The skin defect is addressed in a number of ways. In the appropriately selected patient, healing by secondary intention is an acceptable method in the medial canthus. This method may result in epiphora, epicanthal folds, and medial ectropion. As in other periorbital defects, a full-thickness skin graft is also a valid option, but contraction may yield an unsightly result. A medially based upper eyelid myocutaneous flap, based on the infratrochlear vessels, can be rotated to cover relatively small defects. Unique to the medial canthus is the glabellar flap, which is a modified rhomboid flap or a V-Y flap that provides for immediate closure of large medial canthal defects.5 Cutaneous coverage in this region by any method frequently results in cicatricial epicanthal folds requiring revision.
Zone 4: Lateral Canthal Reconstruction
The crucial element of zone 4 is the fixation provided by the lateral canthal tendon, which almost always requires attention in zone 4 reconstructions and a large number of other periorbital reconstructions. When the tendon is present but lax, a simple canthopexy is performed. When the lateral canthus is disrupted but present, a canthoplasty is performed. In both situations, the goal is to overcorrect the tissue laxity as recurrent laxity is expected.5
When no lateral canthus remains, alternative reconstructive methods must be employed. If sufficient upper and lower tarsal plates are present, then lateral advancement is possible. The tarsal plates can be secured to the lateral orbital periosteum at the level of Whitnall’s tubercle. If needed, a tarsal strip can be fashioned to help with lateral fixation (see section “Lower Eyelid Malposition”). If no orbital periosteum is present, then drill holes are made; and in situations of bone deficiency, a bone spanning plate is used.2,5 If there is no preexisting eyelid laxity, then a tarsal strip may not be sufficient; in these situations, crossing periosteal flaps can be elevated from the lateral orbital rim. When larger defects of the upper or lower eyelid tarsal plates are present, then the reconstructive technique utilized for posterior lamella reconstruction is incorporated into the lateral canthal reconstruction.
The skin defect is approached either with a local flap or a full-thickness skin graft. Local flap options include an inferiorly based cheek flap, two small semicircular flaps, or a superiorly based rotational flap. Rhomboid transposition flaps can also be used. The goal is to create an acute angle with a lateral canthus slightly higher than its corresponding medial canthus (Chapter 46).
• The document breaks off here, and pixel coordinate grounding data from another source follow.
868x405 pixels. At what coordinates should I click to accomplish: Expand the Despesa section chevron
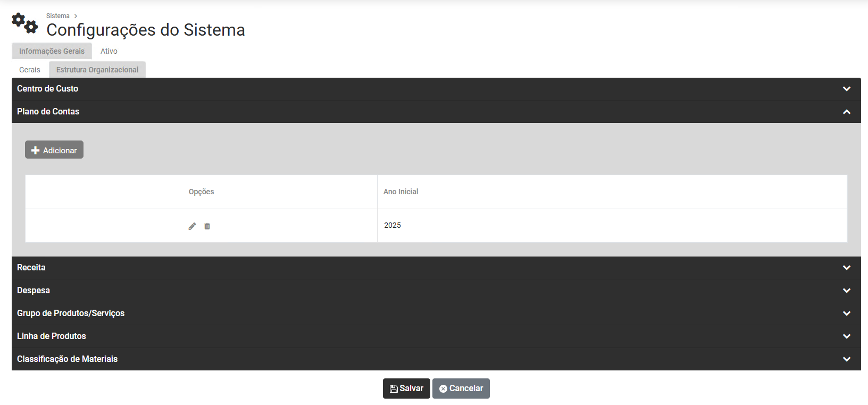pos(847,291)
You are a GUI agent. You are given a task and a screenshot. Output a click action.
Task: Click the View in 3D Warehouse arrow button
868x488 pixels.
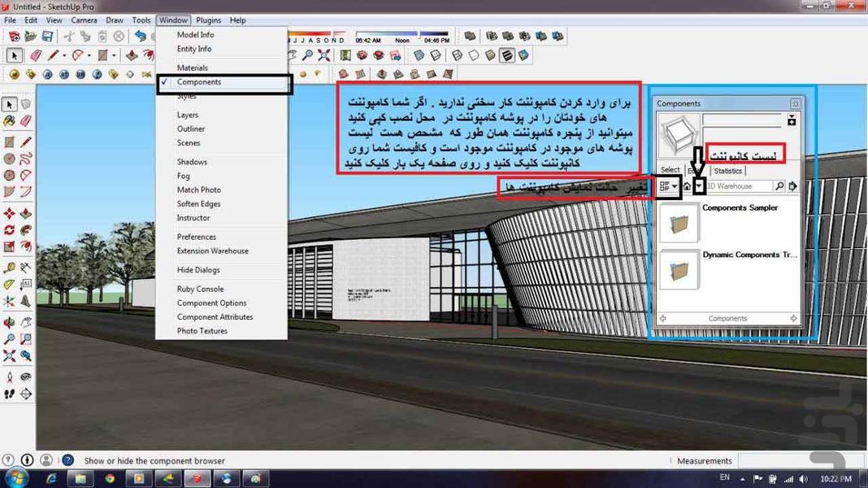tap(792, 185)
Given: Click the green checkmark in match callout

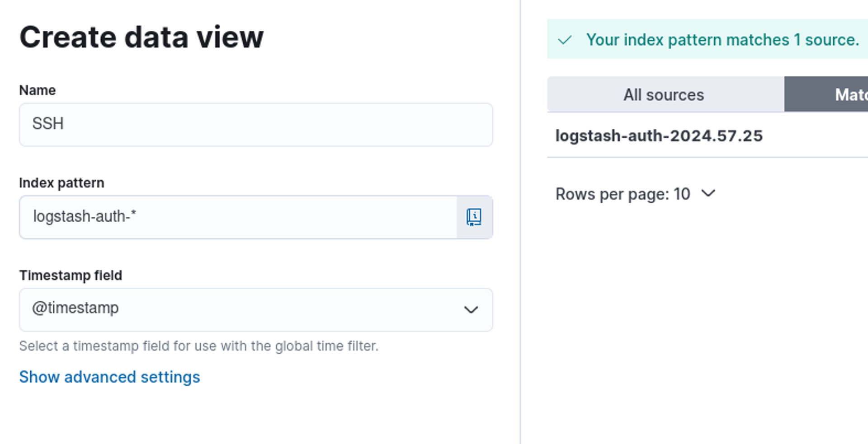Looking at the screenshot, I should click(565, 40).

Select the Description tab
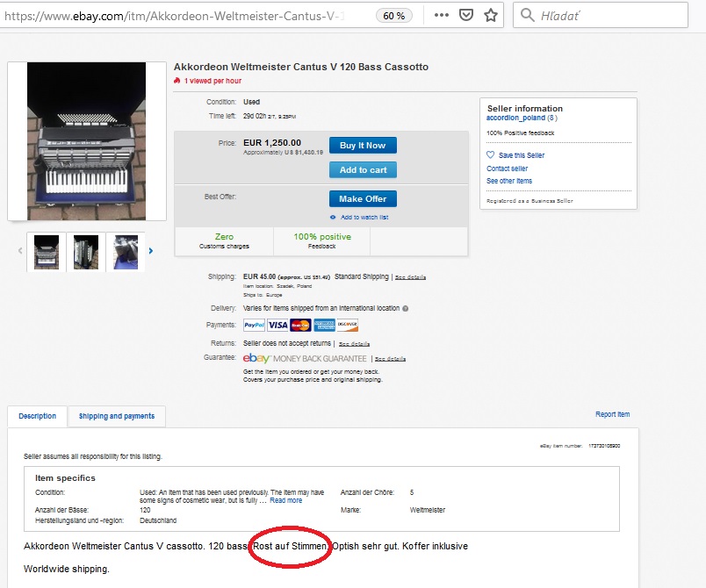coord(38,416)
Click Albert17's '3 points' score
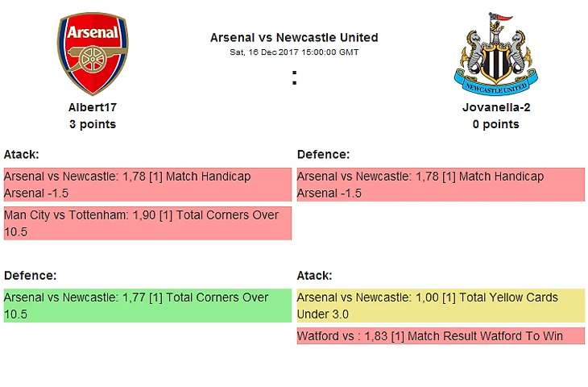 pos(93,124)
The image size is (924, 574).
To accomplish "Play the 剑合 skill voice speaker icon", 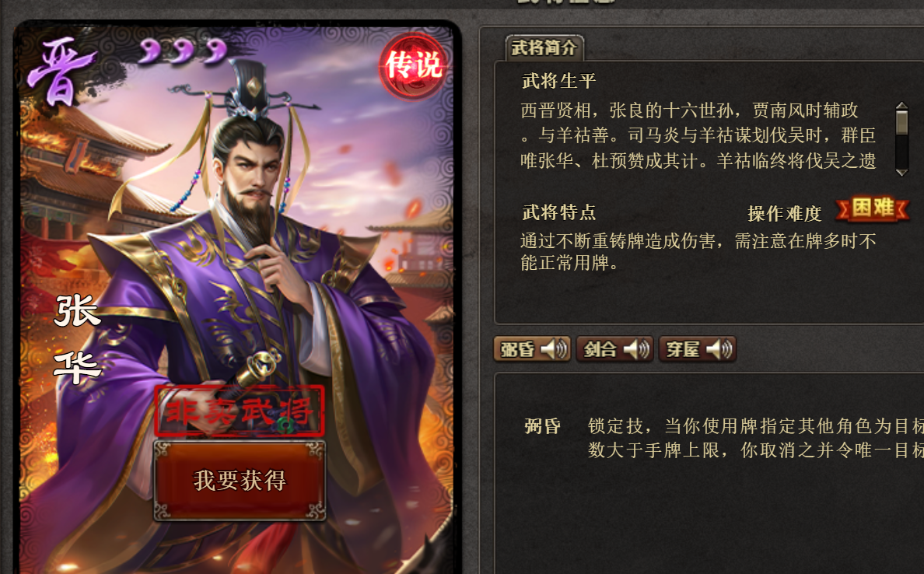I will click(636, 349).
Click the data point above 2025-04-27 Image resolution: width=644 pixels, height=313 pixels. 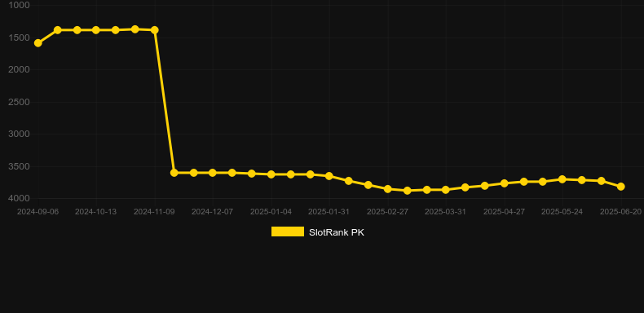pos(505,183)
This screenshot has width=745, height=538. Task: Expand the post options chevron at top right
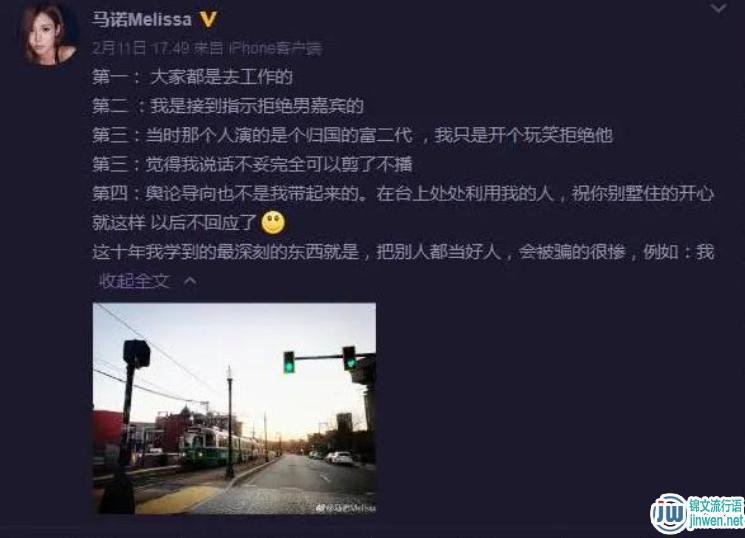click(x=718, y=8)
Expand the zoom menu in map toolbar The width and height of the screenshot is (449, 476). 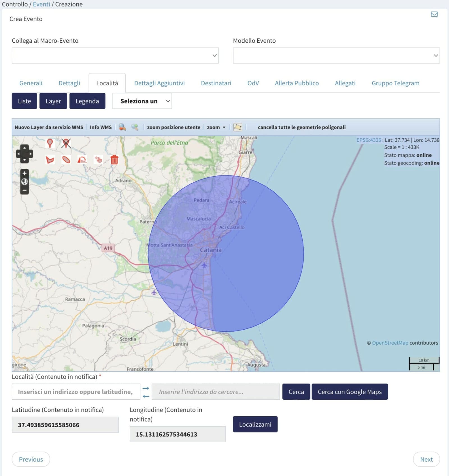(216, 127)
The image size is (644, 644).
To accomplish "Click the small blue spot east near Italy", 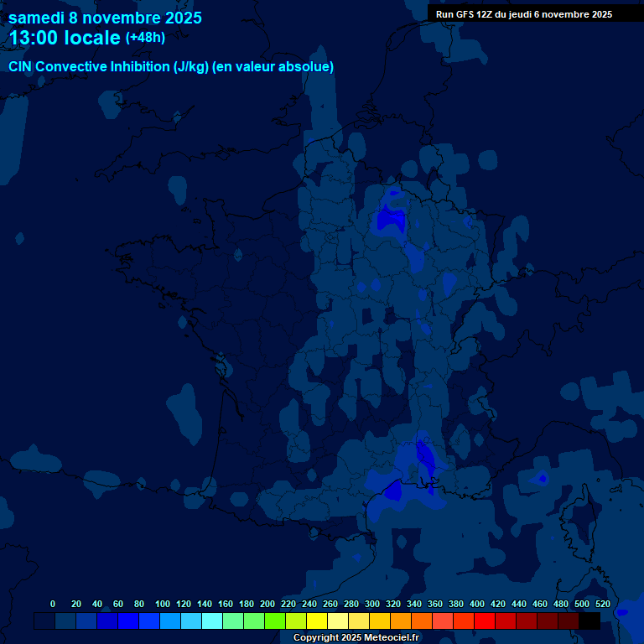I will [x=543, y=478].
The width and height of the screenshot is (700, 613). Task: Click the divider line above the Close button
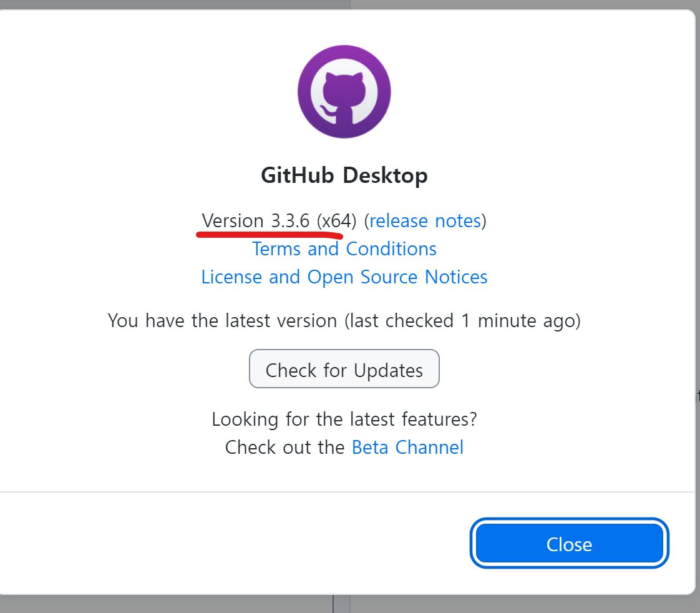pos(344,493)
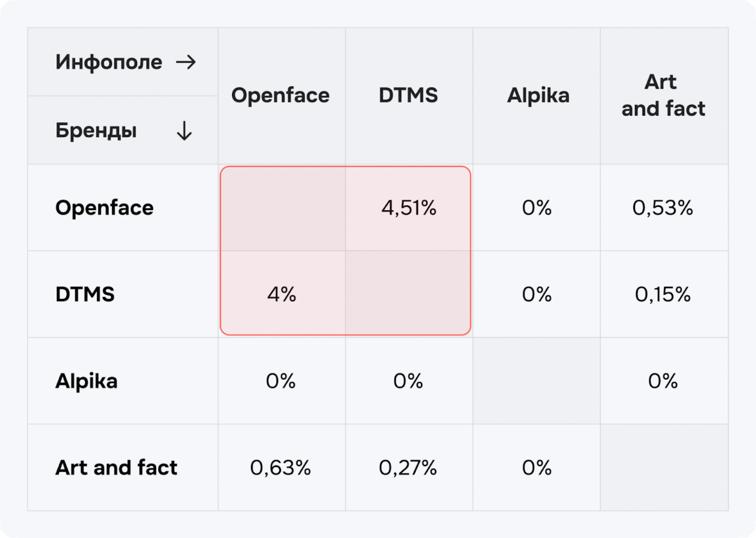756x538 pixels.
Task: Select the 0% cell in Alpika row, Openface column
Action: (281, 381)
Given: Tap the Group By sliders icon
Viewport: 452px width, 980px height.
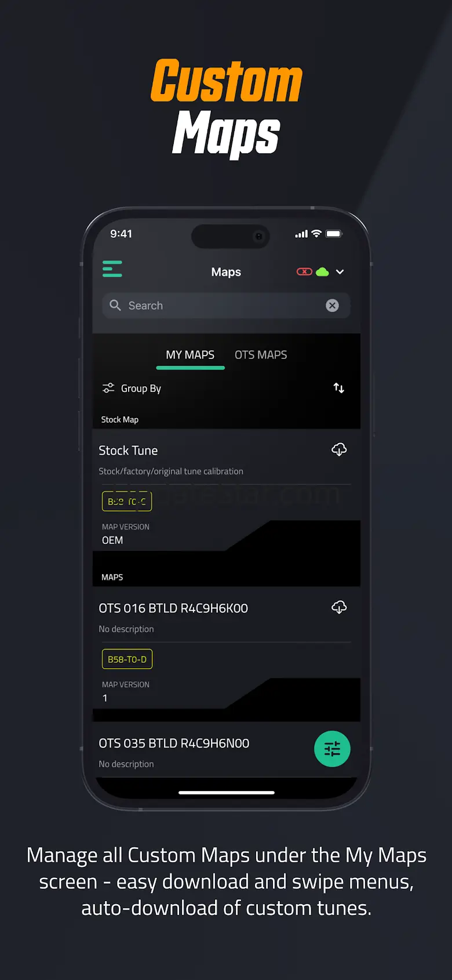Looking at the screenshot, I should coord(108,388).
Zone 5: Periocular Defects Reconstruction
Zone 5 defects include the periocular areas that are contiguous with zones 1 through 4. Often a zone 5 defect occurs in conjunction with defects in other zones, and, in these situations, the principles discussed above are modified to allow reconstruction from the remaining available tissue. When an isolated zone 5 defect occurs, the other zones are often still affected. For instance, cheek reconstruction will often result in lower lid malposition, even if the lower lid is normal if insufficient attention is paid to lower lid and/or canthal support.
Complications occur more commonly in large reconstructions, specifically when the defect is greater than 50% in zone 1 or 2 and when the defect is greater than 4 cm in zones 3, 4, and 5. All medial canthal reconstructions are fraught with higher complication rates. Inadequate lateral canthal support also results in higher complication rates.5 Early complications include corneal abrasion, chemosis (which can often be limited by a Frost stitch or temporary tarsorrhaphy), hematoma, and/or flap/graft failure. Late complications include corneal exposure, canthal laxity, lid malposition, abnormal lacrimal drainage, and an unsatisfactory cosmetic result.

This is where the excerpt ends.